In his career at New Mexico, Scarborough tallied the most steals in Lobo history, the fourth most assists, and the fifth most minutes played. He dished out 21 assists in a single game, a Lobo record and tied with three others for second most in NCAA history, one behind the record. He was the second leading scorer in Lobo history when he finished playing, though he has now slipped to twelfth. The Lobos compiled a record of 85–48 with four NIT appearances during Scarborough's career.

=== College stats ===

| Year | Team | GP | GS | MPG | FG% | 3P% | FT% | RPG | APG | SPG | BPG | PPG |
|---|---|---|---|---|---|---|---|---|---|---|---|---|
| 1983-84 | New Mexico | 32 | 0 | 12.4 | .465 | ... | .600 | 0.9 | 1.1 | 0.8 | 0.0 | 4.2 |
| 1984-85 | New Mexico | 32 | 32 | 35.8 | .438 | ... | .760 | 3.7 | 5.5 | 2.5* | 0.1 | 10.6 |
| 1985-86 | New Mexico | 31 | 31 | 35.1 | .502 | ... | .659 | 4.2 | 4.9 | 1.7 | 0.2 | 10.8 |
| 1986-87 | New Mexico | 35 | 34 | 37.6 | .535 | .353 | .778 | 4.1 | 6.1 | 2.2 | 0.1 | 18.9 |
| Career |  | 130 | 97 | 29.6 | .495 | .353 | .728 | 3.2 | 4.4 | 1.8* | 0.1 | 11.3 |

- Bold indicates team leader; * indicates Lobo record

== Post-college career ==
Scarborough was selected by the Denver Nuggets in the sixth round of the 1987 NBA draft, though he never played in the NBA. He played professionally from 1988 to 1993 in Australia, Hong Kong, Mexico, the Philippines, and Indonesia. He then returned to the University of New Mexico and completed his degree, in 1997.
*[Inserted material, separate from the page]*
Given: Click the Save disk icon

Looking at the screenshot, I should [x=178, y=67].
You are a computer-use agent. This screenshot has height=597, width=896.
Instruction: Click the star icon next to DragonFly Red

Scarborough then devoted his career to teaching, coaching, and mentoring at-risk youth. He was boys' basketball coach at Menaul School in Albuquerque for over a decade. He also coached the New Mexico Force AAU team, as well as minor league professional teams the Las Vegas Stars and the Gallup Talons. In 1993, he formed the New Mexico All-Stars, a program that travels around the state putting on basketball and fitness camps for under-privileged youths, focused on promoting education and discouraging kids from involvement in drugs and gangs.

==Death==
Scarborough's death from natural causes at age 56 was announced on December 1, 2020.